FRANÇOIS Furet ha escrito que el nazismo y el comunismo «se oponen como lo particular a lo universal». (Hubiera podido señalar que esta oposición ha revestido un cierto carácter dialéctico: del internacionalismo al «socialismo en un solo país» en el caso de Stalin; del nacionalismo alemán al racismo universal en el caso de Hitler.) Otros otorgan al comunismo el crédito de haberse movido, al menos, por una preocupación universalista.

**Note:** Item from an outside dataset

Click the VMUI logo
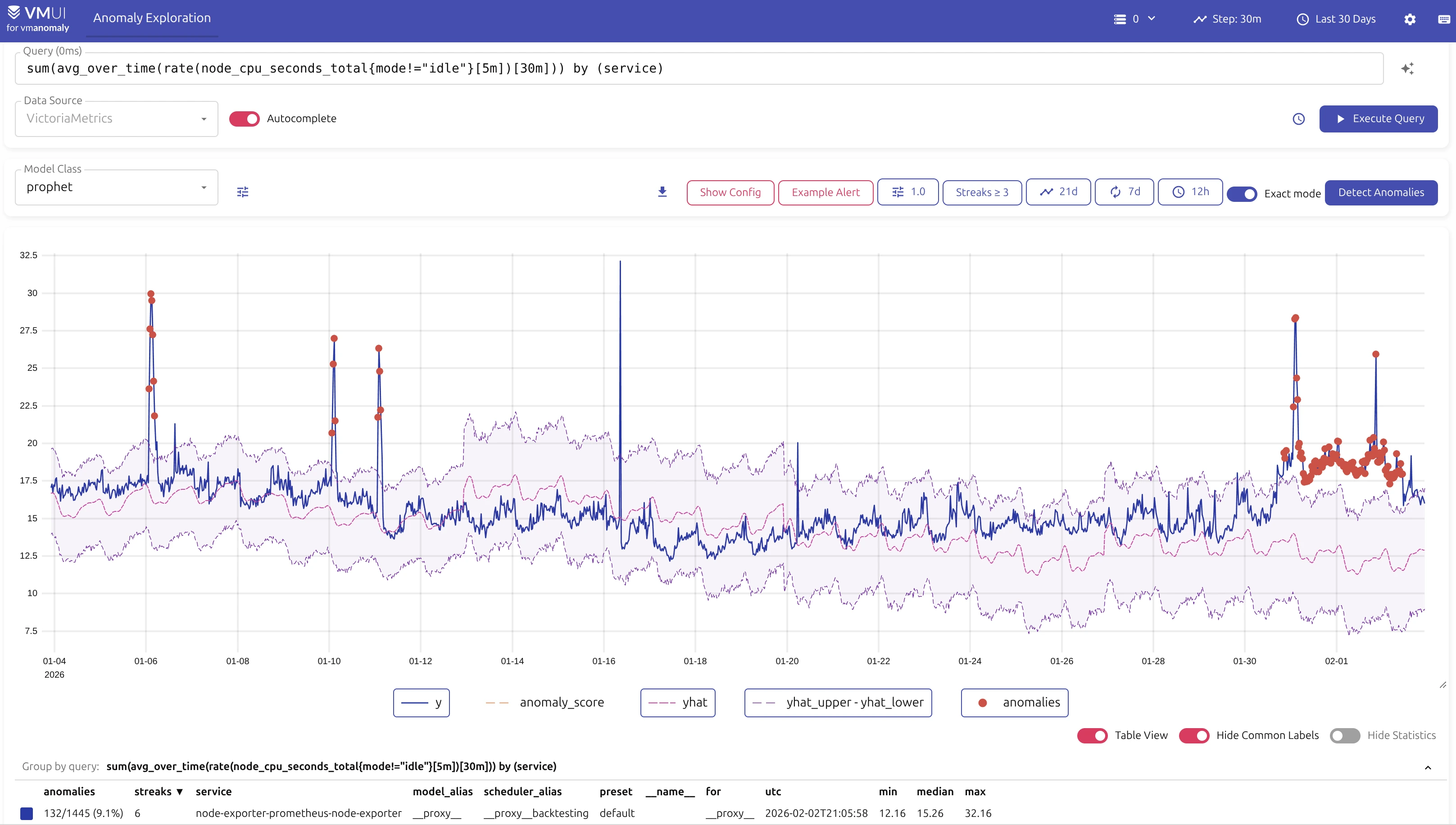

Pero este razonamiento también es un tanto sesgado. Que el nazismo haya pretendido hacer la felicidad de tan sólo una fracción de la humanidad —el pueblo alemán—, mientras que el comunismo ha pretendido conseguir la dicha de la humanidad entera, no dice nada en favor de este último. Cuando se combate en nombre de una nación, sólo de ésta se puede excluir a quien se combate. El imperativo de «purificar la raza» limita al menos los costes a esa raza. Pero… ¿purificar la humanidad? Sobre la base de sus presupuestos, el nazismo describió como «infrahombres» a algunos de sus adversarios. El comunismo, sobre la base de los suyos, tenía que extender la exclusión a toda la humanidad. En efecto, la sed de regenerar la humanidad entera, pretendiendo identificarse con sus intereses objetivos, conduce inevitablemente a situar fuera de la humanidad a aquellos a quienes se ha designado como obstáculos para tal regeneración.
«Cuando se lucha por la humanidad —escribe Claude Polin—, se lucha contra los enemigos de la humanidad, es decir, contra seres que no forman parte de la misma»[32]. En 1927, el propagandista soviético A. Arosev llegó a escribir: «Es enemigo quienquiera dé la impresión, por signos físicos, psíquicos, sociales, morales u otros, de estar en desacuerdo con el ideal de la felicidad humana» (sic)[33]. Con semejantes definiciones, todo el mundo puede con razón ser perseguido. El universalismo agrava el totalitarismo, no sólo porque hace del mundo entero su campo de batalla, sino también porque generaliza por ello mismo la «lucha de todos contra todos». «Más explícitamente aún que el nazismo —subraya también Claude Polin—, el despotismo comunista se entronca en el pequeño tirano que existe en cada hombre, pero de tal modo alza a todos los hombres contra todos: el enemigo ya no es el otro, sino el semejante, y precisamente por ser un semejante»[34]. Precisamente porque el comunismo ha querido desde su inicio luchar en nombre de la humanidad, su carácter destructor se ha extendido a toda la humanidad. Lejos de ser circunstancias atenuantes, sus pretensiones universalistas son, al contrario, las que explican su carácter universalmente mortífero.
Así pues, el anhelo de emancipar la tierra entera no supone un obstáculo para el terror, sino que, al contrario, le confiere una legitimación superior. Defender un ideal absoluto justifica, igualmente, el recurso a medios absolutos. En Krasny Mech («La daga roja»), órgano de la Cheka de Kiev, podía leerse en agosto de 1919: «Nuestra moralidad no tiene precedente, nuestra humanidad es absoluta, porque descansa sobre un nuevo ideal: destruir cualquier forma de opresión y violencia. Para nosotros todo está permitido, pues somos los primeros que en el mundo han levantado la espada no para oprimir y esclavizar, sino para liberar a la humanidad de sus cadenas […] ¿La sangre? ¡Que la sangre corra a mares!».